II y a une semaine, des feux ont éclaté dans des champs de cannes appartenant à la société de Beau Vallon Ltée sur la route de Blue-Bay. Résultat : une trentaine d’hectares de cannes prêtes à être récoltées et envoyées à l’usine sont parties en fumée, causant un manque à gagner d’environ Rs 4 M à cette société. Cette semaine, une coupeuse mécanique est engagée pour couper les cannes ainsi brûlées et les jeter.
Pierre-Yves Mongelard, Group Agricultural Manager de la société Beau Vallon Ltée, raconte au Mauricien qu’il y a eu plusieurs départs de feu qui ont allumé six ou sept foyers dans les champs. « Comme quoi, c’était fait on purpose », dit-il, avant d’ajouter que le temps que son équipe réagisse, ainsi que les pompiers de Mahébourg, « on a fini par perdre 3 000 tonnes de cannes ». « À Rs 13 000 la tonne de sucre par 300 qu’auraient produit ces cannes, c’est environ Rs 4 M de pertes de revenus bruts pour notre société et pour le pays. On a aussi perdu entre 100 et 150 tonnes de bagasse qui auraient servi à produire de l’énergie verte », souligne M. Mongelard, qui n’a pas de doute que ces feux ont été allumés « intentionnellement ».
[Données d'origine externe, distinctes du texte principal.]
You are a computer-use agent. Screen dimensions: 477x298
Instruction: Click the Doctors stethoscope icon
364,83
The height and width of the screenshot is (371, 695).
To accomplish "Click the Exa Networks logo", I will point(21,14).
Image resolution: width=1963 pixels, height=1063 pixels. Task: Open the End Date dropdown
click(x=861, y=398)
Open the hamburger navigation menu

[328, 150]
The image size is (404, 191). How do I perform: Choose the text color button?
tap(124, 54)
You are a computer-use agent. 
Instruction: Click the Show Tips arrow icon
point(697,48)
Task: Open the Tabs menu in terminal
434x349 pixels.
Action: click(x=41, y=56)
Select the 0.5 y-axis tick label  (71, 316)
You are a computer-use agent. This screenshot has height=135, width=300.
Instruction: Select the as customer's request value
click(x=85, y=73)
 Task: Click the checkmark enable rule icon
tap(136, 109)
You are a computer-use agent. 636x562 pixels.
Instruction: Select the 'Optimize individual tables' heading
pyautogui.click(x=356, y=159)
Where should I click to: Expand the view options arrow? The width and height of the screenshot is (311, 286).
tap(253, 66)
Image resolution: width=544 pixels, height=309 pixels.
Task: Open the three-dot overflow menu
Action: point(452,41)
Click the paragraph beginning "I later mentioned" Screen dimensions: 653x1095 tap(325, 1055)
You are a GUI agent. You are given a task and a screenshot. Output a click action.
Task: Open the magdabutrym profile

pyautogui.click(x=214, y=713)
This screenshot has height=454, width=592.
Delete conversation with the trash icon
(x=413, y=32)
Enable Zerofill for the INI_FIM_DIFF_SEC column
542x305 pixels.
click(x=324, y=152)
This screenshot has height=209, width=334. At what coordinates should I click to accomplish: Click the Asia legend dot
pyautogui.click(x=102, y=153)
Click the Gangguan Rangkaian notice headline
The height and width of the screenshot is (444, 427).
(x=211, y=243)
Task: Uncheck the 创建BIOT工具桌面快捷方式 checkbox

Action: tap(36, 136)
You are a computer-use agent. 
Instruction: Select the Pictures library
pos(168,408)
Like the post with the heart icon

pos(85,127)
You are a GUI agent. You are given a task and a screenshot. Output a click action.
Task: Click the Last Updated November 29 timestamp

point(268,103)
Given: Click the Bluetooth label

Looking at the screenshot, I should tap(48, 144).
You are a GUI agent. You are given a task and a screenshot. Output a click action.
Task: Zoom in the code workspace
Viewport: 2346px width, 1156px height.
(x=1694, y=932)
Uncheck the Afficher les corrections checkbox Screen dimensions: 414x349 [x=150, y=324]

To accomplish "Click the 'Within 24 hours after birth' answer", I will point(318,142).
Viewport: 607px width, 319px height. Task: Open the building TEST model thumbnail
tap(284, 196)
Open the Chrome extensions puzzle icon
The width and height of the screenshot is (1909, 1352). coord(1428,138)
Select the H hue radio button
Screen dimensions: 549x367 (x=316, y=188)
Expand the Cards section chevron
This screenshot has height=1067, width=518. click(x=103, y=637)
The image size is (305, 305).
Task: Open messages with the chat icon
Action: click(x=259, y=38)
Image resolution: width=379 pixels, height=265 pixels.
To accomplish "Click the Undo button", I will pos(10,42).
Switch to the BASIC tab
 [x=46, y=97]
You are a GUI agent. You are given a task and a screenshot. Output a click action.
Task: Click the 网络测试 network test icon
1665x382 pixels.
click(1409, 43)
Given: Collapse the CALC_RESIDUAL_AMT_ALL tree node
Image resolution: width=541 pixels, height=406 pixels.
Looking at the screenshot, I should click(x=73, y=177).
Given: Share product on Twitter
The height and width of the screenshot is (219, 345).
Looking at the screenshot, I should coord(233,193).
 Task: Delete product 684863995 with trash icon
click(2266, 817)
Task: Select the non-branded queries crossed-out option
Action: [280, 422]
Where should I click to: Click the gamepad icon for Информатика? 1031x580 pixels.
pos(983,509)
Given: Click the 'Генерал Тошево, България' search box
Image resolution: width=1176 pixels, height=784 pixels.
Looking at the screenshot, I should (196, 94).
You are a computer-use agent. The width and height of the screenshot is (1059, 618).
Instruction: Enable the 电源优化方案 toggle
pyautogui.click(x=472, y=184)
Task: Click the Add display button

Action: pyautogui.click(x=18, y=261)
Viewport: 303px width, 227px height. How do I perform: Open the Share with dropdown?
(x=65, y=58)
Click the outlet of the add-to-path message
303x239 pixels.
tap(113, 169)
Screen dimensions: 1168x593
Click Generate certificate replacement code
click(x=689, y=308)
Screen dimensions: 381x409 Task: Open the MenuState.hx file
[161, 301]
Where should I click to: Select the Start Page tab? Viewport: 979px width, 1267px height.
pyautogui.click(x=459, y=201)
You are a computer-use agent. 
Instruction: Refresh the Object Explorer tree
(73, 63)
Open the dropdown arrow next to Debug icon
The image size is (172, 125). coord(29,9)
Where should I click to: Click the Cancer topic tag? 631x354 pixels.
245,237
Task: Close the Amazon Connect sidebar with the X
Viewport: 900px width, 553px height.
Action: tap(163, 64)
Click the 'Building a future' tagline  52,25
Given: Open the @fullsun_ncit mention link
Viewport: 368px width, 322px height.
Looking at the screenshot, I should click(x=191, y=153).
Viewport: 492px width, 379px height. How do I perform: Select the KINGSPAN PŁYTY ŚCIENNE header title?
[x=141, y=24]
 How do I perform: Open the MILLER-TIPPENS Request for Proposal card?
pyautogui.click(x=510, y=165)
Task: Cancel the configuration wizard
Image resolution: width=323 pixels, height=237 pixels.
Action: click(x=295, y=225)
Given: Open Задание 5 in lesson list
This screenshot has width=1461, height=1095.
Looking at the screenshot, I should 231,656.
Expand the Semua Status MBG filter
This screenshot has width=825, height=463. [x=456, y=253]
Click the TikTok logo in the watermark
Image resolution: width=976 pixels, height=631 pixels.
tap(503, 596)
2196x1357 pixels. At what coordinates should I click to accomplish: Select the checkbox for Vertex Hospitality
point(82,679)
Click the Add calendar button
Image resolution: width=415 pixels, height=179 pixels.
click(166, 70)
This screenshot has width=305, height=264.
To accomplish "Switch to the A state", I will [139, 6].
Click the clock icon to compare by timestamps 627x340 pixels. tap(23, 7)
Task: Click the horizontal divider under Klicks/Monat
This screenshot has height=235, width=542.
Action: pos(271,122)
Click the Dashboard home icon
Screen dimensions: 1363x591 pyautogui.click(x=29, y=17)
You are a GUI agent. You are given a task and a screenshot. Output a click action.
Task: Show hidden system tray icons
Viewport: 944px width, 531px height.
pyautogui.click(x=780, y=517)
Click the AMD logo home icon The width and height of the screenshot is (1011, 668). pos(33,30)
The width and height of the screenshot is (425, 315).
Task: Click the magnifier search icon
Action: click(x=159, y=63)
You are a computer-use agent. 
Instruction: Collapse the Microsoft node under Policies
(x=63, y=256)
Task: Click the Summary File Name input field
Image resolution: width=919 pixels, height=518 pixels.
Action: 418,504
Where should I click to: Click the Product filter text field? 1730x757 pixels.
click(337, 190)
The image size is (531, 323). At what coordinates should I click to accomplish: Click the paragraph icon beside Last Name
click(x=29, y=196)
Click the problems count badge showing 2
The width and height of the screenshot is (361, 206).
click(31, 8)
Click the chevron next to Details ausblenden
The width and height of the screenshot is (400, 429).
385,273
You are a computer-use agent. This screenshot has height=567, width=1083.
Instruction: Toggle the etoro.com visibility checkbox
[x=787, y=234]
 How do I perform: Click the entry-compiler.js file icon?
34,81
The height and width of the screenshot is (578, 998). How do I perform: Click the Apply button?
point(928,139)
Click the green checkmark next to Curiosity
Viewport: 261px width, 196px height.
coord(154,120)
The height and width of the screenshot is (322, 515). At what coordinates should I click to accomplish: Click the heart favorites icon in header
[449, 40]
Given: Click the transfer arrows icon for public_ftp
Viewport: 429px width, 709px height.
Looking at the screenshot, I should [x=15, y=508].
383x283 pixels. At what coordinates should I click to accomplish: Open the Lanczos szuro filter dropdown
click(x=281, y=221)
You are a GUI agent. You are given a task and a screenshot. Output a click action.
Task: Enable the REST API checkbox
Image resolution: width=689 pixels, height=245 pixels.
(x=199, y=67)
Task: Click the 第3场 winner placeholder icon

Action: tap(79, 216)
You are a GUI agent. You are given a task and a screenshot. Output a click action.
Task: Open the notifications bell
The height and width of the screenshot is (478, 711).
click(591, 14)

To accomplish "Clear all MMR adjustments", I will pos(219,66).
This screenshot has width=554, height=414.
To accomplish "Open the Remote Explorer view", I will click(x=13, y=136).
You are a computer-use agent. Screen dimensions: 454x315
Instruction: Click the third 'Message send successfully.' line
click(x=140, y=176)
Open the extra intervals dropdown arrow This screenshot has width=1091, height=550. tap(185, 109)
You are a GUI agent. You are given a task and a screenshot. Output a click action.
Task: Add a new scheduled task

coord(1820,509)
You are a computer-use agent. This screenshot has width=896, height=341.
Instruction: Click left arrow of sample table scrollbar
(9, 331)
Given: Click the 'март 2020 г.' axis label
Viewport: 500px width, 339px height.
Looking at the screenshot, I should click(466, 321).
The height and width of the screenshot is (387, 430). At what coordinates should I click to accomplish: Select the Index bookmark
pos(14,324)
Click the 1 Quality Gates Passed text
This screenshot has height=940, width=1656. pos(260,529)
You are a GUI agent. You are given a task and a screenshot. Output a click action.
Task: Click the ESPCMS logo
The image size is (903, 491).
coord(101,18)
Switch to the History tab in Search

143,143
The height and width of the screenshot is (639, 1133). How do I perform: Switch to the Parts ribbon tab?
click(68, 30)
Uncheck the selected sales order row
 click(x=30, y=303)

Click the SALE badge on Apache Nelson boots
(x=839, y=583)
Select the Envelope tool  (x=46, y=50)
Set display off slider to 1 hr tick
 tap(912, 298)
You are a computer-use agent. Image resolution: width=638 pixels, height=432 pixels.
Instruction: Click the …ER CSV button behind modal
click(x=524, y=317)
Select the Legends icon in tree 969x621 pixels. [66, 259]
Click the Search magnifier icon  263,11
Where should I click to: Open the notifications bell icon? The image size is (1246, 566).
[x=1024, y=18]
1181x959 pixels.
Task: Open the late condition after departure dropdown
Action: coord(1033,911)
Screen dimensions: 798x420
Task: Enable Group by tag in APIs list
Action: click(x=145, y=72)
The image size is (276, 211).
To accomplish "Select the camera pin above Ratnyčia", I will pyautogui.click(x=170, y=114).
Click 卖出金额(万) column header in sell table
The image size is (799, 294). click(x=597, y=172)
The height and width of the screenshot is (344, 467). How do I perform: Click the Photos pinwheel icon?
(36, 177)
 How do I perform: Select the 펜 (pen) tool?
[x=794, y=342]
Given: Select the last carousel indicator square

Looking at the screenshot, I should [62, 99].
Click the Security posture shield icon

Selon notre interlocuteur, les cannes dans la région sont belles cette année-ci et la société anticipait une bonne récolte en perspective après une année négative en 2015. « L’année dernière, il y a très peu d’incendies, l’année d’avant un peu plus. Il y en a tous les ans, mais on n’a jamais attrapé de pyromane », dit-il.
Pierre-Yves  Mongelard estime qu’il n’y a rien à faire sur cette trentaine d’hectares si ce n’est de couper les cannes brûlées et de les abandonner dans les champs. « Il faut les couper rapidement parce que la souche va finir par pourrir. Si on ne le fait pas dans les temps, on va devoir replanter ces champs plus tôt que d’habitude. La canne va pourrir », affirme-t-il.
La compagnie de Beau Vallon Ltée possède environ 2 400 hectares de terres agricoles qui s’étendent de Blue-Bay à Midlands. Elle emploie en permanence 330 personnes dans l’agriculture. Le groupe est aussi dans les hôtels et le foncier pour pallier, affirme Pierre-Yves Mongelard, « aux besoins de liquidités parce que la canne ne paie pas ». « On est obligé de faire des morcellements et de mettre en vente le patrimoine, on n’a pas le choix. Nous sommes dans la bonne moyenne à Maurice », déclare-t-il.